____ Exercise input
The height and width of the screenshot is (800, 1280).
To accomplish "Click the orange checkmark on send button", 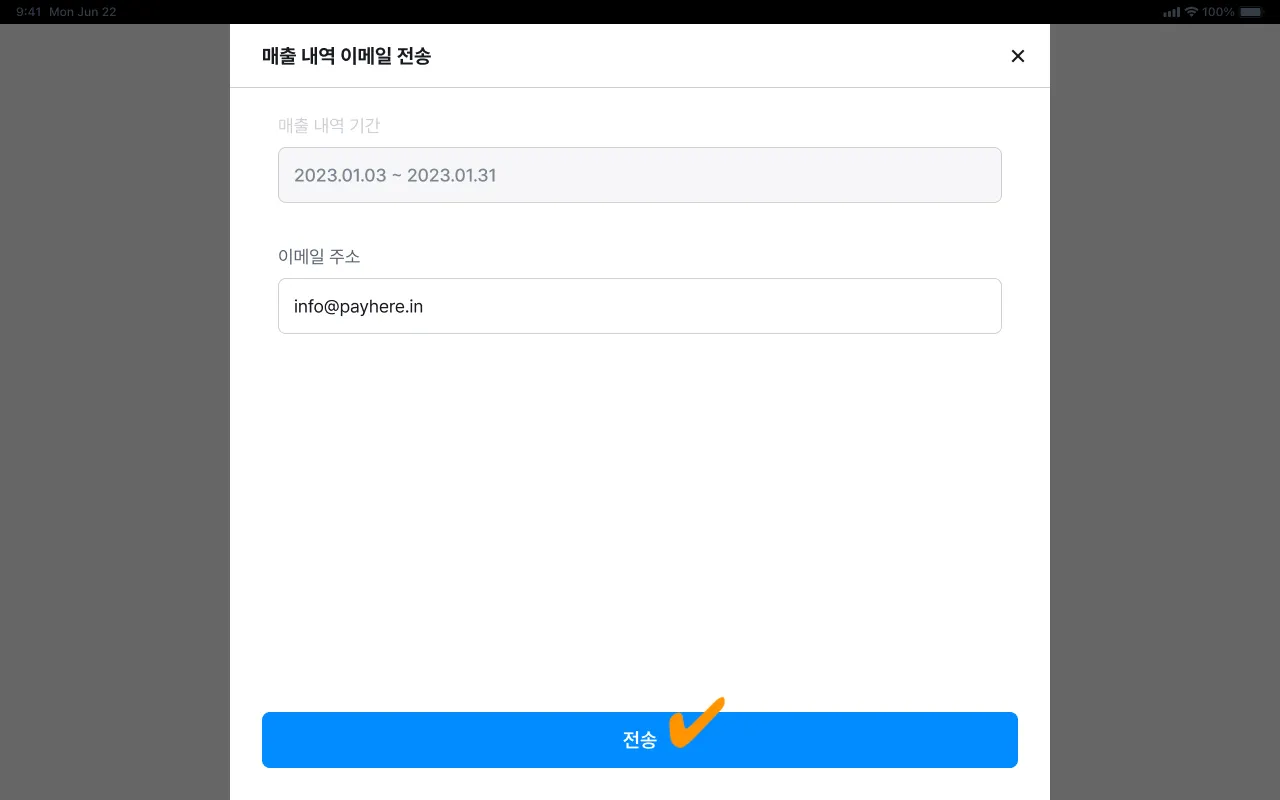I will pyautogui.click(x=696, y=722).
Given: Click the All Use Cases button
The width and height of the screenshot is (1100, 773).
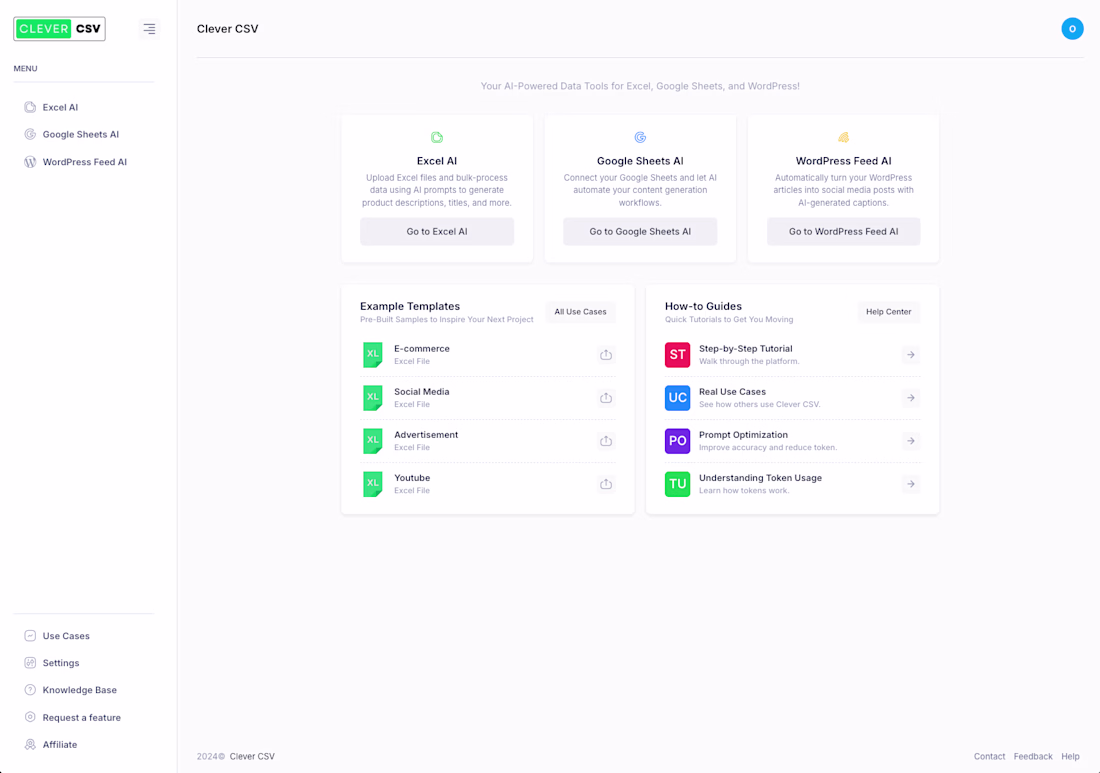Looking at the screenshot, I should [580, 312].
________
*Work request:*
Every line from the one containing "The width and" through the end of the entries above, both included, should be extracted exactly, with pictures left out.

*Result below:*
The width and height of the screenshot is (1100, 773).
Looking at the screenshot, I should [580, 312].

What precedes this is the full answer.